_Written problem_
Which lines of the rows contain the string "height"? Copy each one, and treat case as significant.

Screen-element location rows

------------------------------------------------------------

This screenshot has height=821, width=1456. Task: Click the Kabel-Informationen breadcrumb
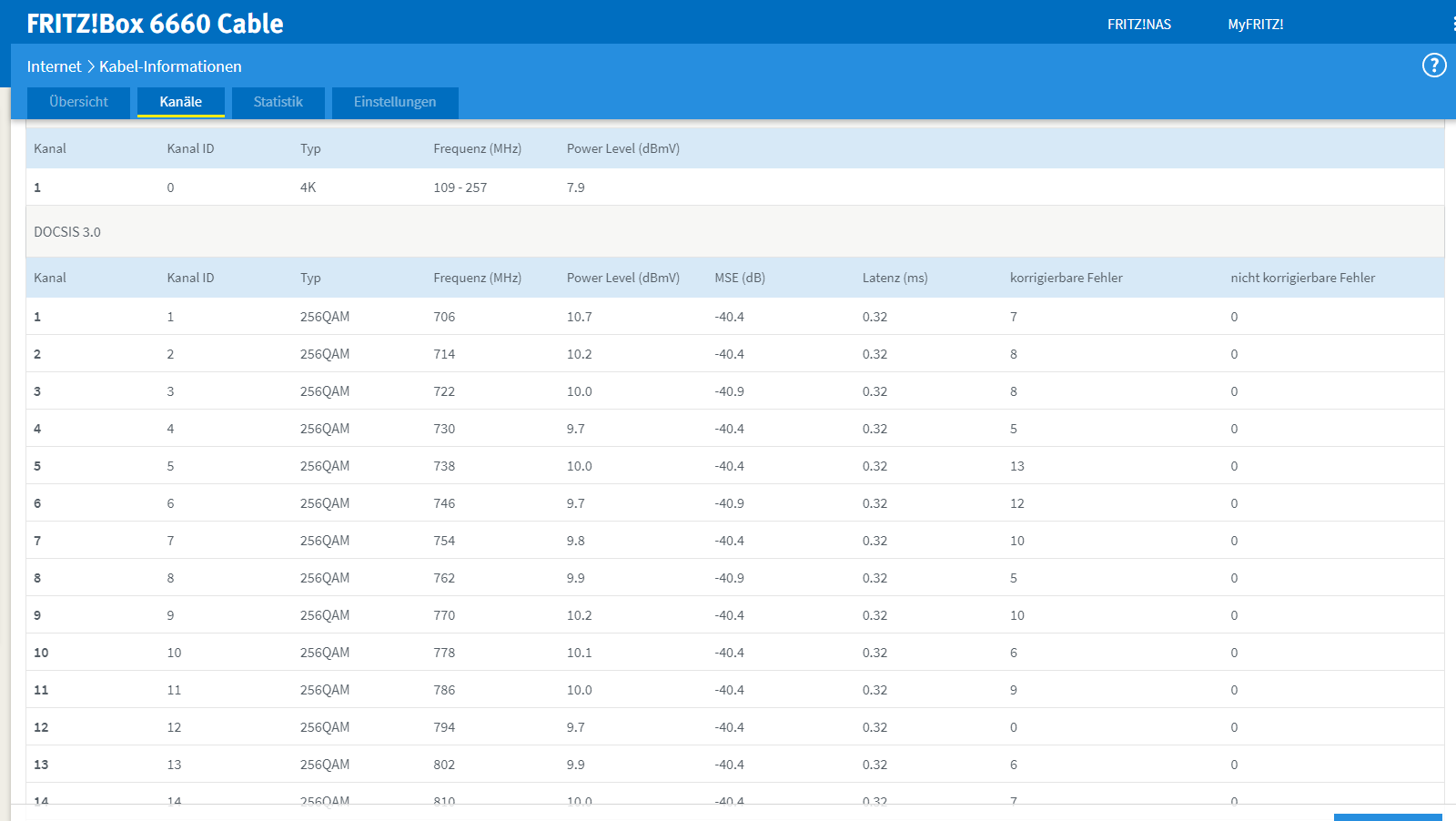[x=170, y=66]
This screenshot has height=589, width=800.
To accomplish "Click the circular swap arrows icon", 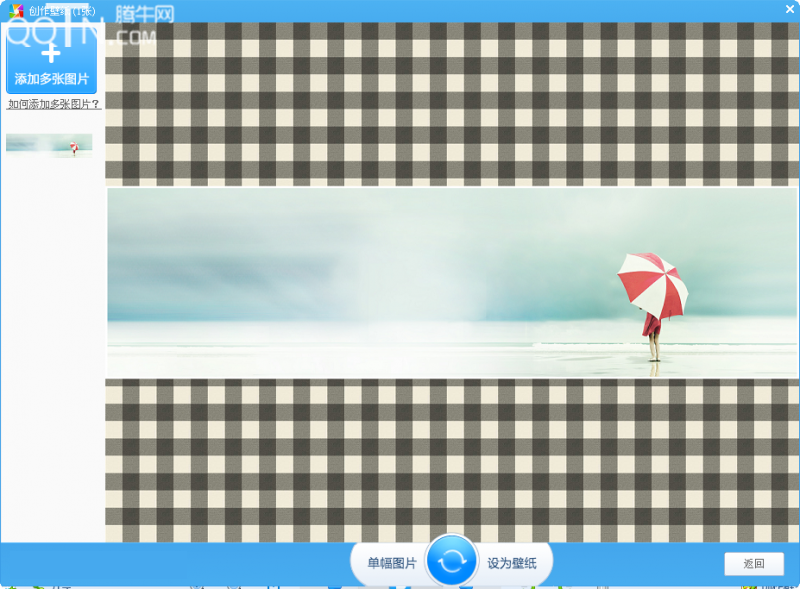I will (451, 562).
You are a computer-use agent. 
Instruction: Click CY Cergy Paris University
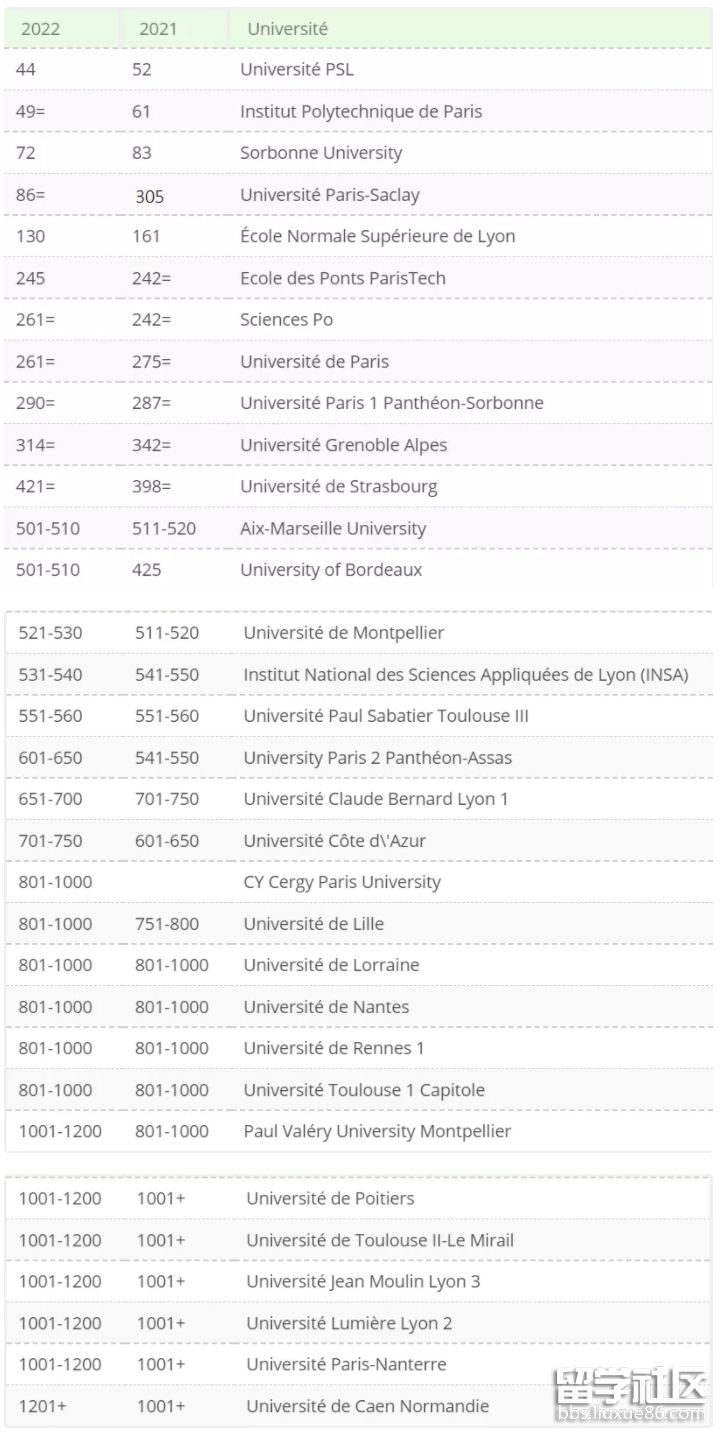(342, 882)
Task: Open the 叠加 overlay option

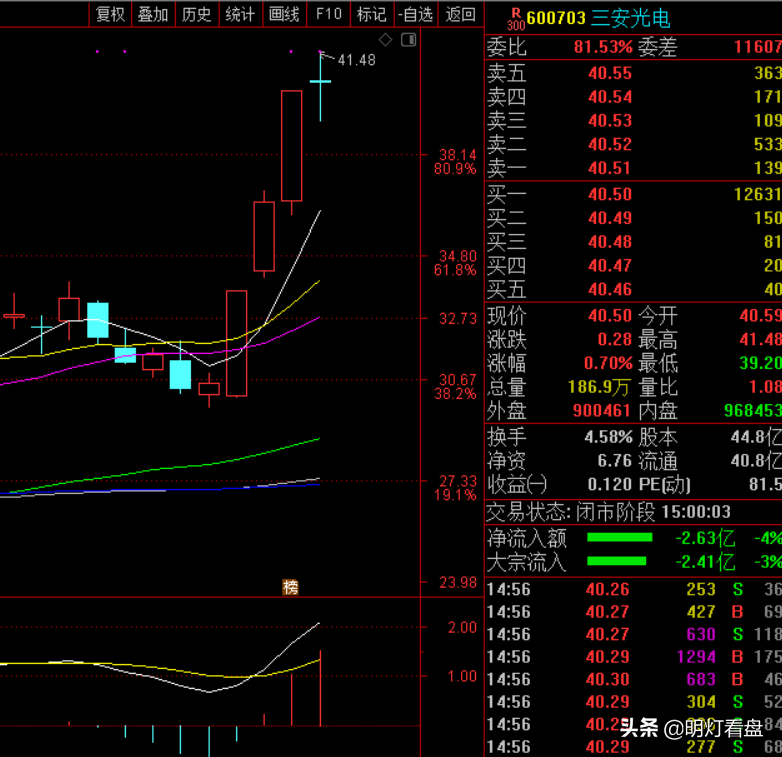Action: click(153, 14)
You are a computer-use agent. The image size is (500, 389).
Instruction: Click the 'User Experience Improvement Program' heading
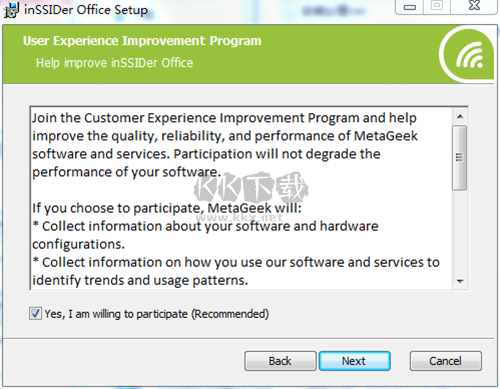pyautogui.click(x=142, y=41)
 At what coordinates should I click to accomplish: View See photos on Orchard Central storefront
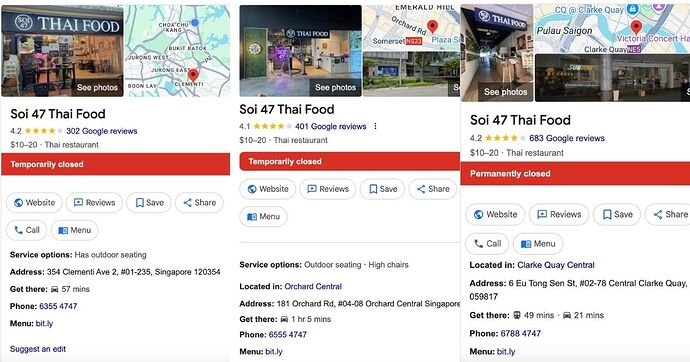tap(335, 88)
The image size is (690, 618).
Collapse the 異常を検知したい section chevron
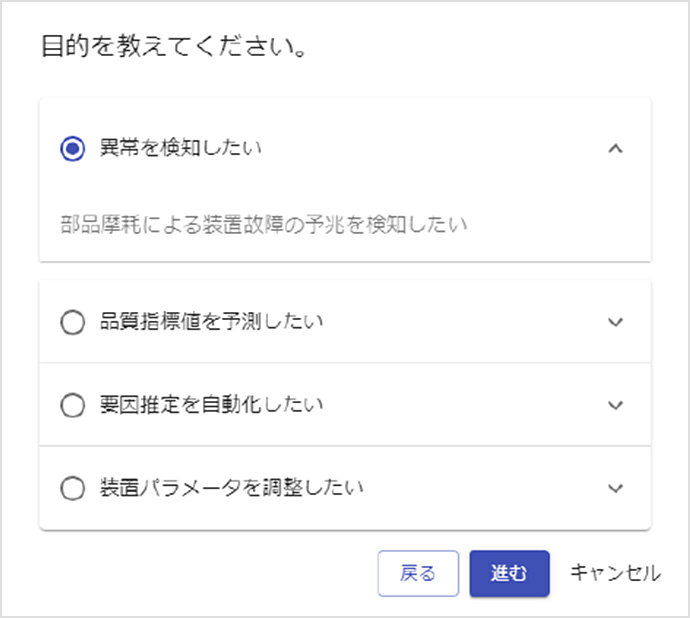tap(616, 149)
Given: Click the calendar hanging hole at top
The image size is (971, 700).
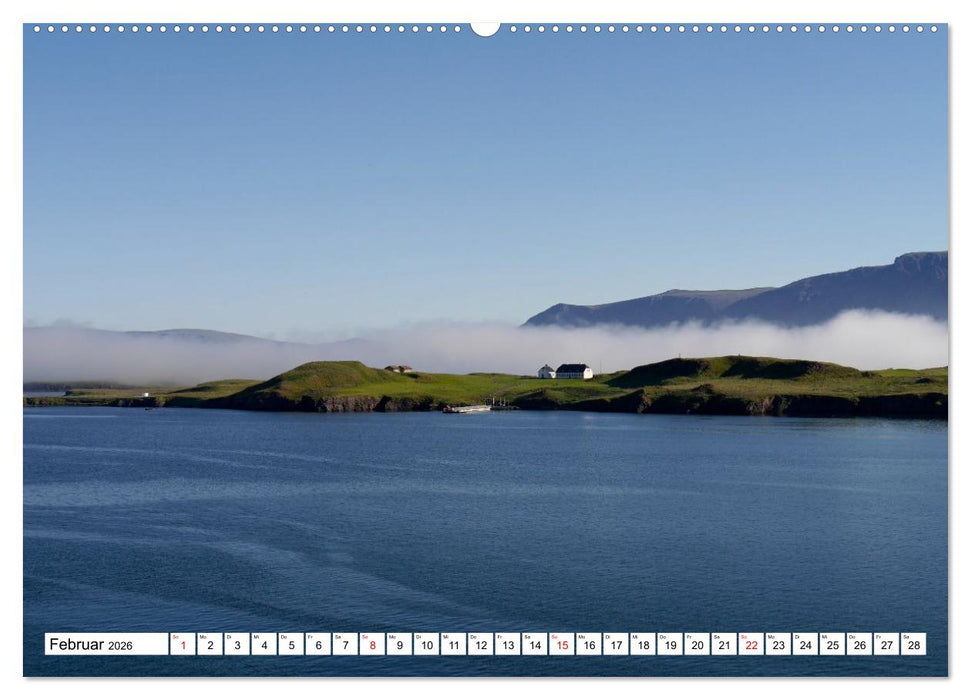Looking at the screenshot, I should pos(485,28).
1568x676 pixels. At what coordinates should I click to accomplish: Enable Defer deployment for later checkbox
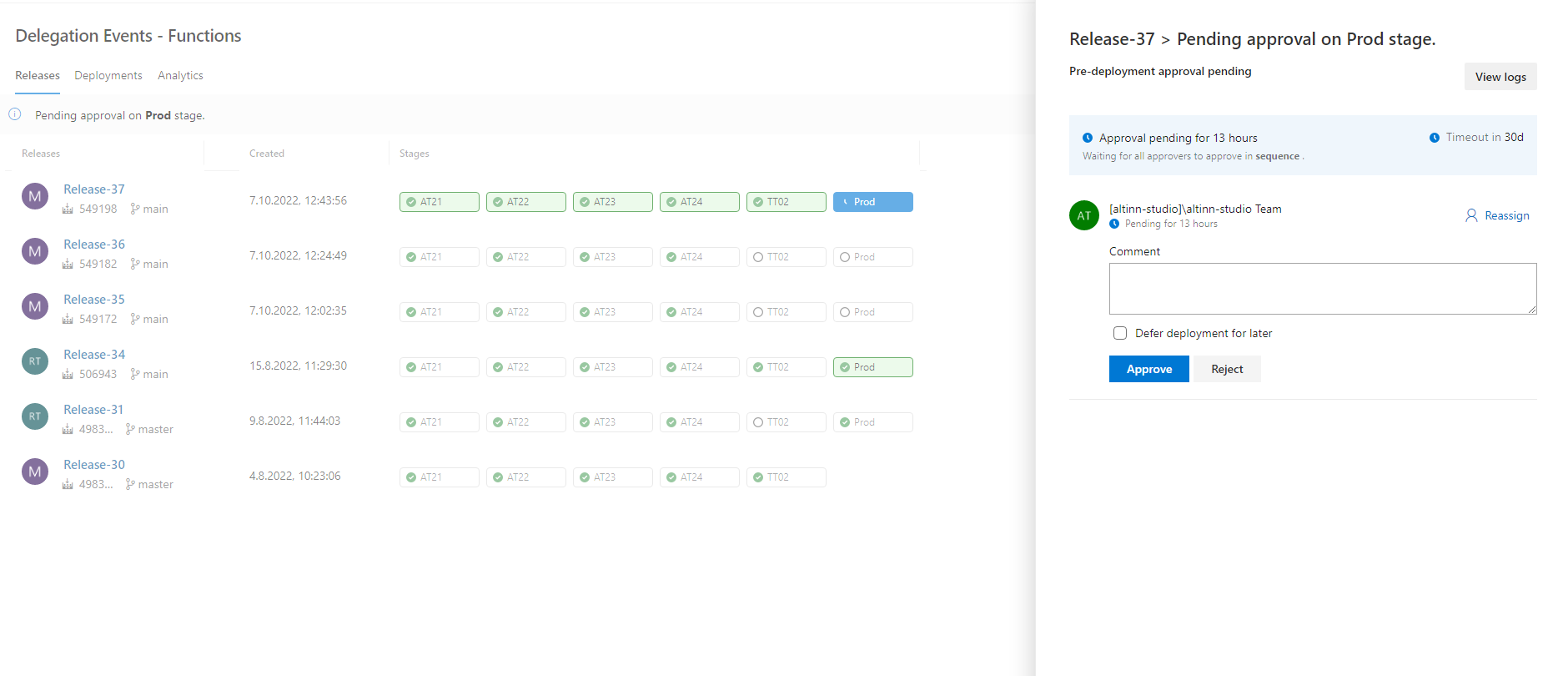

------------------------------------------------------------

_Right answer_
This screenshot has height=821, width=1456. Task: Click the Kabel-Informationen breadcrumb
This screenshot has height=589, width=800.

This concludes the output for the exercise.